The task: Update the lines starting at the one containing "You are a GUI" and ending at the one containing "click(846, 24)" by swapping "help" for "settings". Give back only those lines, with nothing else changed.
[begin Supplied material]
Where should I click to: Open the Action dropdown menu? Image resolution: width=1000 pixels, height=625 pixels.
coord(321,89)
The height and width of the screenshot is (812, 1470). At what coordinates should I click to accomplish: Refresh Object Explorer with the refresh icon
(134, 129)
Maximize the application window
[end Supplied material]
[begin Supplied material]
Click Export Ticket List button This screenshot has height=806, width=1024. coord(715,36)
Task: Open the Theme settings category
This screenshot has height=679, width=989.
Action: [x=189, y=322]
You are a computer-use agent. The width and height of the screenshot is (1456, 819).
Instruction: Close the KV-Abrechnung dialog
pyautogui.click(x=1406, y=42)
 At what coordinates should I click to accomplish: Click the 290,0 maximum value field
[end Supplied material]
[begin Supplied material]
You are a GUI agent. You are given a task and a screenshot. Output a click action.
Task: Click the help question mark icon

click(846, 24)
[end Supplied material]
Written reply:
You are a GUI agent. You are given a task and a screenshot. Output a click action.
Task: Click the settings question mark icon

click(846, 24)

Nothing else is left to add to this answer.